Today, New England is the nation’s most heavily forested region, at 82 percent coverage. “People assume the pressure is off New England forests, but it’s not,” said Harvard Forest Director David Foster, pictured at the “New England Forests” exhibit in the Harvard Museum of Natural History.

Kris Snibbe/Harvard Staff Photographer

Science & Tech

Guarding the forests

5 min read

Regeneration a gift to cherish — and protect — Harvard expert says

The regeneration of the region’s forests over the last 150 years is an environmental gift that New Englanders shouldn’t squander with thoughtless development, the director of the Harvard Forest said Wednesday in a talk at the Harvard Museum of Natural History.

David Foster, director since 1990, said that New England forests are somewhat unusual in a world of increasing deforestation, in that they regenerated on their own during the last 150 years. The regrowth happened across the region as New Englanders quit their farms for cities and industrial jobs. Today, Foster said, New England is the nation’s most heavily forested, at 82 percent coverage.

“It is very difficult to keep trees out of the New England landscape and they marched right back and reclaimed the land,” Foster said. “History has provided New England with a remarkable gift.”

People wrongly assume that the forests are safe and that the landscape will remain the same into the future. In fact, Foster said, the 150-year period of forest growth and expansion has come to an end in recent years. Development is beginning to fragment the forest, and for the first time since the mid-1800s, the amount of forest cover in New England is declining.

“People assume the pressure is off New England forests, but it’s not,” Foster said. “There’s a tremendous amount of expectation … that things will stay the way they are.”

Foster’s talk, “Challenges and Choices: The History and Future of New England Forests,” was sponsored by the Harvard Museum of Natural History and co-sponsored by the Harvard Alumni Association. It was the first in a yearlong series focusing on New England forests, which is also the subject of a new exhibition at the museum’s Zofnass Family Gallery.
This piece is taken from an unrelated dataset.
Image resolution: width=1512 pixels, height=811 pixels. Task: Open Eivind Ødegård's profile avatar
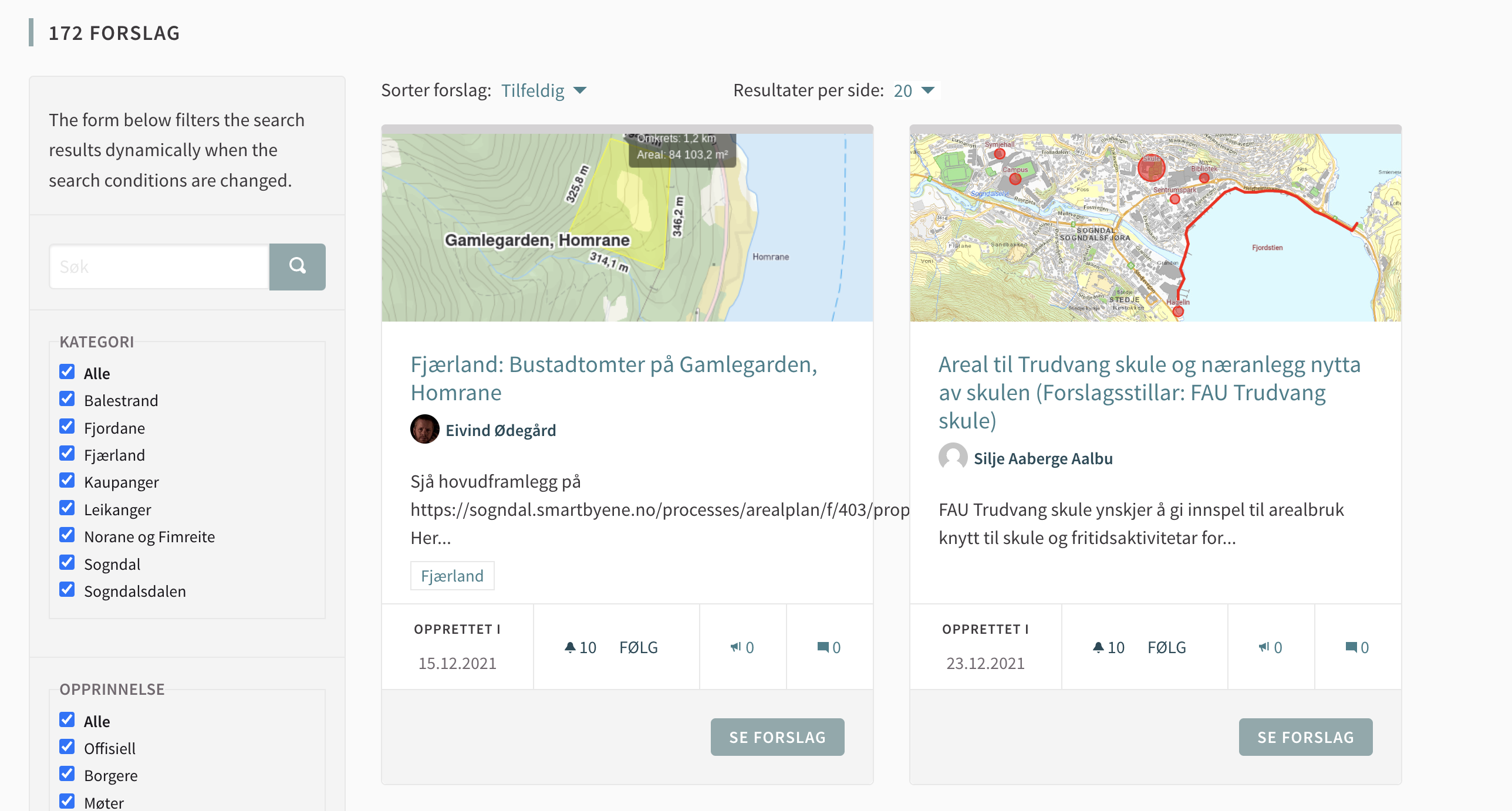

The history of the New England’s forests has been one of slow change over long periods of time. Going back thousands of years, Foster said, there have been shifts from forests dominated by spruce to pine forests and then to oak forests. Because this is a moist region, fire has not been a major disturbance for the landscape, though hurricanes are sometimes an issue.

“The bulk of the story is about very long, ongoing change,” Foster said. “Even a relatively recent arrival like chestnut has been here 3,000 years.”

The impact of native peoples on the forest was probably light, Foster said. They were largely hunter-gatherers and relied heavily on white-tailed deer. They did have some agriculture, including maize cultivation that they taught to early settlers, but that tended to be supplemental to their hunting and gathering lifestyle and didn’t affect the nature of the forest with large-scale clearing, he said.

Since Europeans arrived, the story has been of constant and rapid change. Clearing the forests for agriculture affected all of New England except northern Maine, Foster said, and the changes had far-reaching effects on wildlife, eradicating or greatly reducing deer, moose, bear, and wolves. With the forest regrowth, many species have come back, with deer so successful that hunts have been held around the Quabbin Reservoir to limit their damage to the forest. Moose are also now returning to Massachusetts by the hundreds.

Not all species have repopulated, notably wolves, and some that weren’t here before, such as coyotes, have come with the trees. Even as the trees have grown back, some open-field birds that thrived during the farming era, such as the bobolink and meadowlark, are in decline today.

A recent report by Foster and other experts calls for a major conservation effort aimed at saving 70 percent of New England’s forest cover. The report recommends a variety of strategies that are heavily dependent on private ownership, including establishing working forests, conserving land through conservation easements, and reserving some land for agriculture.

Such conservation is important, Foster said, because forests provide a variety of products and benefits that are under-valued by society. Aside from their use by extractive industries, such as logging, and as recreation sites, they are also important for environmental services they provide. One such service, Foster said, is illustrated by the Quabbin Reservoir. A large part of the Quabbin’s watershed has been purchased and conserved, and because that forest acts as a natural filter, the water that goes to faraway Boston does not need expensive filtration.

In addition, in an age when many are concerned about human-caused climate change, forests in New England and along the eastern seaboard are potentially important sinks for carbon, taking it from the air as the trees grow and locking it up in woody tissues. Studies at Harvard Forest show that the region’s young forests are absorbing carbon at an accelerating rate, mitigating, to some degree, human-induced climate change.

The same change, however, poses threats to the forests. Studies show that different tree species have been virtually wiped out in the past, with climate change a likely contributor.  While it is encouraging that the forests have recovered, Foster said, the bad news is that it has taken 1,000 years.